**BLOQUE DE TEXTO**.
>>>>
Hay que contraponer una propuesta de modelo social inclusivo para discutir y acordar con ese gran capital que va alumbrando una formulación lúcida de nueva organización del capitalismo. El fraccionamiento de ese modelo social en un puzle compuesto de campos autodefinidos y reivindicaciones parciales únicamente conduce a un debilitamiento de la que debería ser la contraparte de los desfavorecidos frente al gran capital.

Y el momento de la propuesta social inclusiva es ahora mismo. Es necesario contrarrestar las innumerables aseveraciones carentes de matices y cargadas de formulaciones repetitivas, tanto sobre las debilidades apreciables en la realidad actual como sobre las que serían presuntamente respuestas adecuadas. Tanto la aproximación a la realidad, muy parcial y sin duda interesada, como los planteamientos en apariencia estratégicos pero en la práctica fácilmente identificables con un peligroso cortoplacismo, están marcados por la ausencia de una reflexión de fondo. Es decir, más allá de que reconozcamos en estos discursos la defensa de intereses muy específicos, es que ni siquiera se llega a esbozar una vía de salida para ese capitalismo cuyos propios máximos gestores dan ya por muerto.
<<<<
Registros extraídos
>>>>
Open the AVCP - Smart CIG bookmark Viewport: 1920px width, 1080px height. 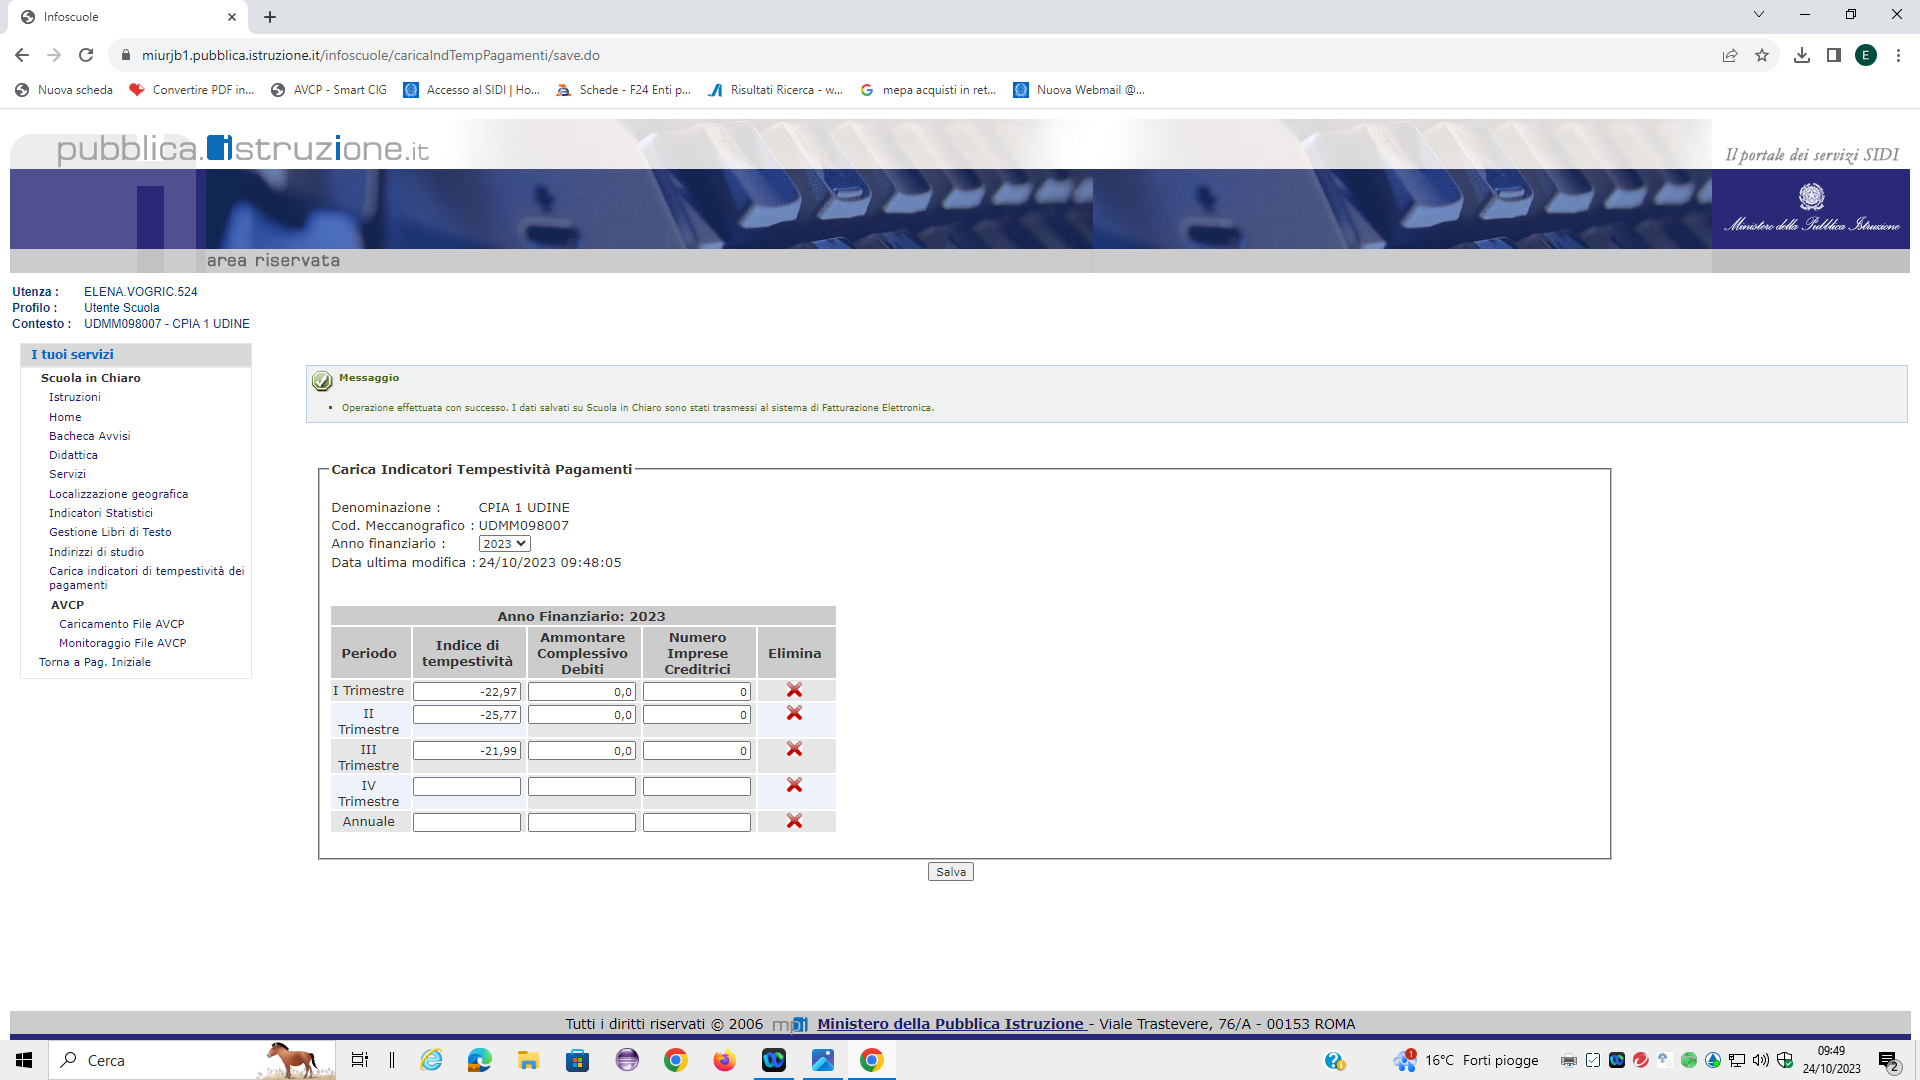click(329, 90)
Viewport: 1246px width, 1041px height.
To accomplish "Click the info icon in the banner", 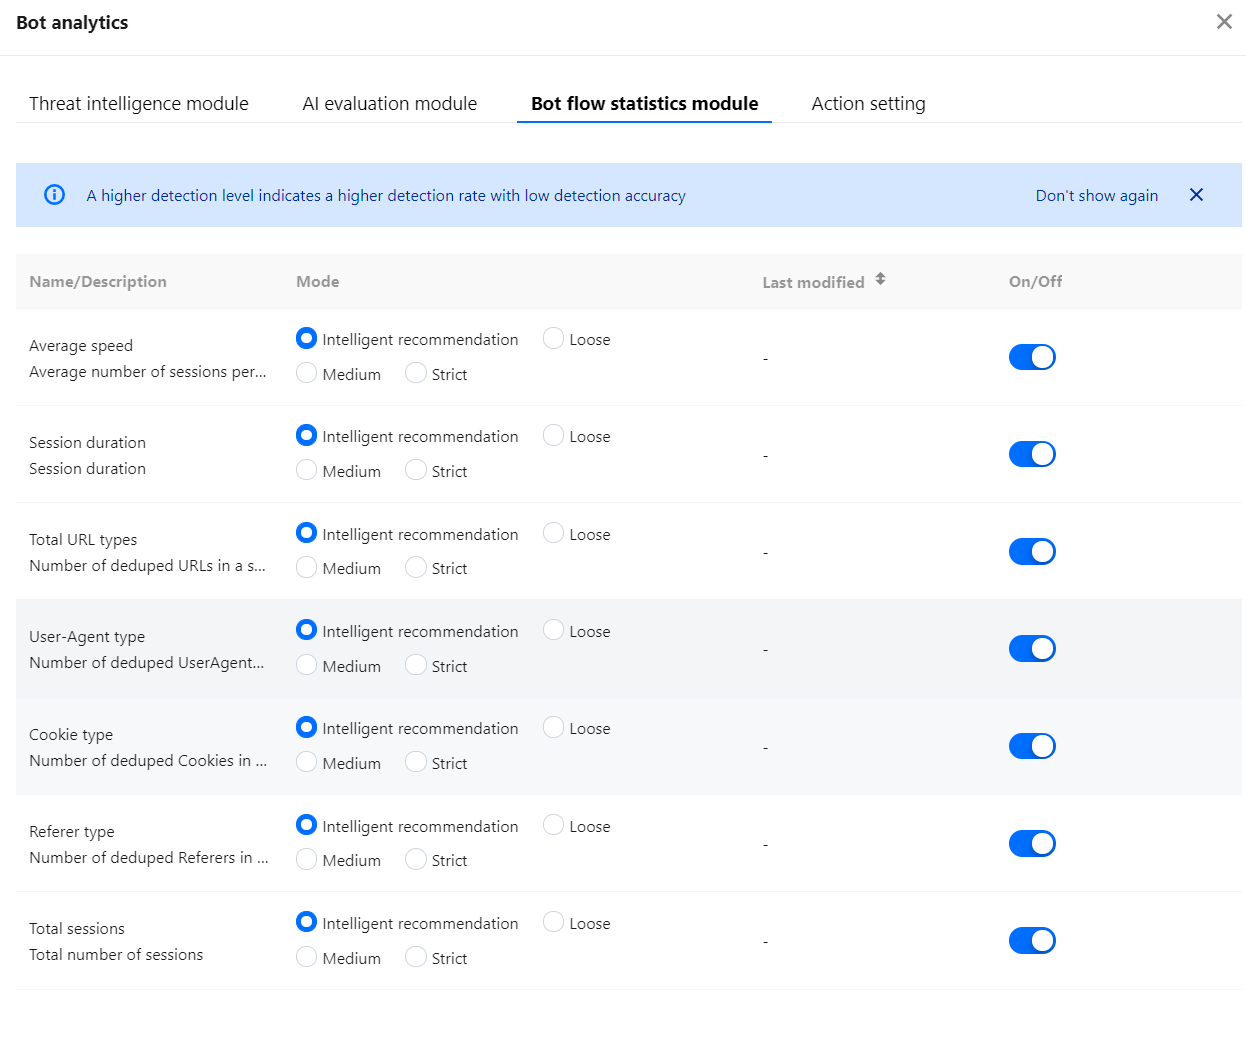I will click(55, 195).
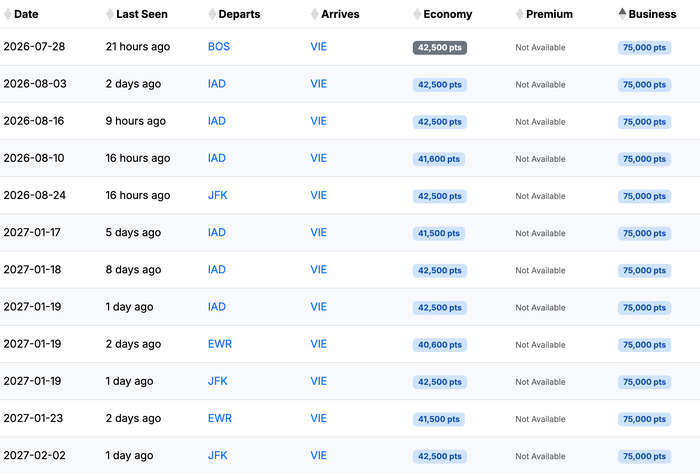Select the 40,600 pts Economy fare
700x473 pixels.
point(440,345)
<<<<
**PROBLEMA PLANTEADO**. Continúa el texto sobre el modelo social inclusivo frente al gran capital a partir de su última oración. Los datos no tienen relación con el texto.

**RESULTADO OBTENIDO**.
Las clases medias han constituido el principal soporte del capitalismo de consumo. Pero son maltratadas hasta el punto de que terminan por no poder aportar ni siquiera una capacidad de compra que facilite la supervivencia del sistema, no ya su reproducción ampliada. Noticias como las de estos días son reveladoras: «Desigualdad en el Ibex: los altos ejecutivos ganan 123 veces más que su plantilla«; «El 45% de la riqueza mundial está en manos del 1% más rico del planeta«; «El número de millonarios en España se quintuplica en los últimos nueve años, según Credit Suisse«; «750 contratos en 16 años y 13 años sin vacaciones: las condiciones laborales de las trabajadoras de Galletas Artiach«; y así hasta el infinito.

Ante esto no cabe decir por enésima vez lo que el editorial de elpais.com del 21 de octubre recién pasado: «La economía global exige políticas presupuestarias y fiscales anticíclicas». No se trata de una «crisis cíclica» ni de alcanzar a este respecto un consenso internacional, como plantea el FMI. Se trata de asumir que el sistema no da más de sí, pero todo él, no solo los pequeños mundos de las autoridades monetarias o de los gestores de las haciendas de los Estados nacionales.

Empleo como metáfora

A ver si atinamos al menos con el diagnóstico

Un columnista dice que «La creación de empleo está en peligro». Naturalmente se refiere a España.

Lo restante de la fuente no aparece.